The second group of features is color characteristics. According to the experience of hematologists, in addition to the shape features of the nucleus, the color features of the nucleus and the cytoplasm can also provide us with useful information about the type of WBC11. In this research, four novel color features by means of nucleus region, convex hull region, and ROC region are designed as follows:

  • 1. \(\frac{Mean\,\, of\,\, nucleus}{Mean \,\,of \,\,convex\,\, hull}\)

  • 2. \(\frac{Standard\,\, deviation\,\, of\,\, nucleus}{Standard\,\, deviation\,\, of\,\, convex\,\, hull}\)

  • 3. \(\frac{Mean \,\,of \,\,ROC}{Mean\,\, of\,\, convex\,\, hull}\)

  • 4. \(\frac{Standard \,\,deviation\,\, of\,\, ROC}{Standard\,\, deviation\,\, of\,\, convex\,\, hull}\)

These color features were extracted from the components of RGB, HSV, LAB, and YCrCb color spaces. Therefore, 48 color features and 3 shape features were extracted, which comes up to a total of 51 features. By looking at the classifier's performance in the results section, it is evident that the introduced color features significantly improve the classification accuracy.

Classification

After features are extracted from augmented data, they are normalized using the max–min method and are fed into an SVM classifier. We also tested other classifiers such as KNN and deep neural networks. However, we observed that the SVM provides us with the best results. With much trial and error, we found that if the weight of the neutrophils in the training is set to be more than one, and the rest of the classes are one, the best overall accuracy is observed. Three commonly used kernels which are linear, polynomial, and radial basis functions are tested in this regard. Besides, the regularization parameter known as C is an important parameter to train an SVM model. Thus, three important hyperparameters (class-weight, kernel, and C) are tuned to properly train the SVM model. To find the optimal hyperparameters, we applied fivefold cross-validation on the Train set of the Raabin-WBC employing three different kernels (linear, polynomial with degree three, and radial basis function), neutrophil-weight = 1, 2, 5, 10, 15, 20, and C = 1, 2, 4, 6, 8, 10. Hence, 108 states were assumed. We examined each combination of the hyperparameters with fivefold cross-validation on the Train set of the Raabin-WBC. Table 2 shows the result of examining different combinations of the hyperparameters. From Table 2, it can be seen that the best accuracy is obtained by polynomial kernel, neutrophil-weight of 10, and this is when the C parameter is equal to 6. We fixed these hyperparameters obtained over the Raabin-WBC dataset meaning that we did not readjust these hyperparameters for the LISC and BCCD datasets.

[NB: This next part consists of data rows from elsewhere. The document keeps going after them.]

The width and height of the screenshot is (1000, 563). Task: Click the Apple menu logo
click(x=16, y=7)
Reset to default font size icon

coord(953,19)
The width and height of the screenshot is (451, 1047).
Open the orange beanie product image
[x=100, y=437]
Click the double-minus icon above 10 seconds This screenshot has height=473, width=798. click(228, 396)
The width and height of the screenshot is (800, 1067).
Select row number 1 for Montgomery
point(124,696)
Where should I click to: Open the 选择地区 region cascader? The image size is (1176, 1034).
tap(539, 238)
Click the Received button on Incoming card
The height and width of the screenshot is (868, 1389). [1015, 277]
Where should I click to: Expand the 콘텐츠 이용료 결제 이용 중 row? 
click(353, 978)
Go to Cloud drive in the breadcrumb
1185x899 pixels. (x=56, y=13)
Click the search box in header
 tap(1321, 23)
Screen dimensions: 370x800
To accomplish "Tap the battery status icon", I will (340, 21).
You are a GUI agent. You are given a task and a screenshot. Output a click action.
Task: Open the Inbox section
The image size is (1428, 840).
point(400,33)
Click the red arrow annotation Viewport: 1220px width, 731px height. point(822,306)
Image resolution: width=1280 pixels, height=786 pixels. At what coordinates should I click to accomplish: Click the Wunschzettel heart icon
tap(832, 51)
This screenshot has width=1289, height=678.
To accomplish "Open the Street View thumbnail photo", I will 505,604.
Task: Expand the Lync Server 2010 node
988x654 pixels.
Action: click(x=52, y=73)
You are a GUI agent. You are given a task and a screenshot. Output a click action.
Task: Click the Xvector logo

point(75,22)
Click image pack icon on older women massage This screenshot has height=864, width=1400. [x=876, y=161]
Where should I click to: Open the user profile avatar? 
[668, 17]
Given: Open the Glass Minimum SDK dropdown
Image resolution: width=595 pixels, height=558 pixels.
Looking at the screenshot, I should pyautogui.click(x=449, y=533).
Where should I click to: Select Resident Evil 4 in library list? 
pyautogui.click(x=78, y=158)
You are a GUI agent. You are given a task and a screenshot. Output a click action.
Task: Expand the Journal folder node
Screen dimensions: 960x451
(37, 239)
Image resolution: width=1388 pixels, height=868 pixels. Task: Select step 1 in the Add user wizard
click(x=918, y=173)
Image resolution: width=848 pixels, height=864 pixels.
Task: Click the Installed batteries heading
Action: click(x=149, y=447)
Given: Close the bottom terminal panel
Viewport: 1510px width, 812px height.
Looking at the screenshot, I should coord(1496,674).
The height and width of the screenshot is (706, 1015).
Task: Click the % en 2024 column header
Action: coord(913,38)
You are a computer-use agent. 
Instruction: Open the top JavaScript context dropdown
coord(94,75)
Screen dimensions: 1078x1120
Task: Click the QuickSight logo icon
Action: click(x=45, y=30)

Table 2 The accuracy for fivefold cross validation on the Raabin-WBC in order to find the optimal hyperparameters; RBF (radial basis function), Poly (polynomial with degree 3), C (regularization parameter), Neut-W (neutrophil-weight). The results shows that the SVM model with polynomial kernel, C = 6, and neutrophil-weight = 10 provides the best accuracy.

Results

The result of nucleus segmentation

The performance of the proposed nucleus segmentation algorithm is evaluated using three different metrics namely dice similarity coefficient (DSC), sensitivity, and precision. These metrics are computed using true positive (TP), false positive (FP), true negative (TN) and false negative (FP) of the resulting segmentation (as shown in Fig. 6) and are provided by the following equations.

Figure 6
figure6

The graphic display of TP, FP, and FN for a segmentation problem.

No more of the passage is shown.